Alison Craig of PAN said new research was throwing up more doubts all the time, and called on government to apply the “precautionary principle”.

This permits a ban in cases where scientific evidence is insufficient, inconclusive or uncertain, to guarantee safety.

“This latest research reveals that the remit of the agriculture committee is last weeks decision was limited,” said Ms Craig.

“There is no assurance that OPs are safe and new evidence is emerging all the time. Surely the precautionary principle should be applied in this case.”

Roger Cook, director of the National Office of Animal Health (NOAH), which represents animal health companies, said he had not seen the research.

But he said the precautionary principle was already applied to OPs.
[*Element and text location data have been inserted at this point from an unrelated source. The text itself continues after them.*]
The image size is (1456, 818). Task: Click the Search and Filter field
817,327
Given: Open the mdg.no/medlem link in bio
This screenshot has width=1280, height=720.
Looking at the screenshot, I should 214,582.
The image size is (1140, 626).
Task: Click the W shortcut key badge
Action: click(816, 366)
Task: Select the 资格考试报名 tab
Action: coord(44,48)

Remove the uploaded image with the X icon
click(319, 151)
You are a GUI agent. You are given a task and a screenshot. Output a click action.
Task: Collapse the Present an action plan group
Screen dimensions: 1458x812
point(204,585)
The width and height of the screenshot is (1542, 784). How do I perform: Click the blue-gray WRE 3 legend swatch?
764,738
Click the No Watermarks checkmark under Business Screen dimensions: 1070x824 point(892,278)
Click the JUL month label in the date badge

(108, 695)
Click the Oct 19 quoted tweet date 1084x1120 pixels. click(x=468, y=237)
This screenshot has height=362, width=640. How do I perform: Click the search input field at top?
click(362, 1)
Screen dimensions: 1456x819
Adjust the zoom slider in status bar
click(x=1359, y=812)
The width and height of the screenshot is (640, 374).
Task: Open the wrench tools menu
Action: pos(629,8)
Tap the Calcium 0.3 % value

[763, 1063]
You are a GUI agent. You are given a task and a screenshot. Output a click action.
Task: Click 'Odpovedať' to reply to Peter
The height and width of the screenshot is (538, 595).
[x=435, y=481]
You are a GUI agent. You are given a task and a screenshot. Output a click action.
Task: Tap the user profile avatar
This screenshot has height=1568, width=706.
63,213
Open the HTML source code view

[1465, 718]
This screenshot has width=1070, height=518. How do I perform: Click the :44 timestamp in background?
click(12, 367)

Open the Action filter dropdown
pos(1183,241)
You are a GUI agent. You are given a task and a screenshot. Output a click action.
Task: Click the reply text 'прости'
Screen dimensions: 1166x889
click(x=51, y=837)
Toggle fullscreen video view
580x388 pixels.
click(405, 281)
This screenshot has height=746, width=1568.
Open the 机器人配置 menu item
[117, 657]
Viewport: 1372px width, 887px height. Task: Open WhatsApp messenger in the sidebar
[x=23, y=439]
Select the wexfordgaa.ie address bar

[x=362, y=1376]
It was why they had been withdrawn until containers could be modified, he added.

The debate was re-ignited by BBCreports on the latest OP research.

Dr Peter Julu, senior research fellow in neurophysiology at Imperial College, London, believes that chronic OP poisoning leaves a unique “fingerprint”.

Dr Julu reported a pattern of damage to nerves that affect the blood supply and nerve damage to the major blood vessels which regulate heartbeat.

His experiments found that patients lacked the capacity to increase or decrease their heart rate according to demand.

The findings showed that they would feel fatigued when not receiving enough blood to meet the demands they were making.

Separate research by Dr Sarah MacKenzie-Ross, a clinical neuropsychologist at University College, London, found evidence of verbal memory impairment.

Problems Dr MacKenzie-Ross found included reading difficulties, reduced mental flexibility, difficulties in processing information, and severe mood swings.

Dr Ross-MacKenzie said the symptoms were consistent to the sub-cortical region of the brain, something she believed was not identified in earlier research.

Mr Cook said that NOAH would welcome a test to “fingerprint” the cause of symptoms associated with OP poisoning.

He said this would be preferable to the current “allegations and circumstantial evidence” surrounding the debate.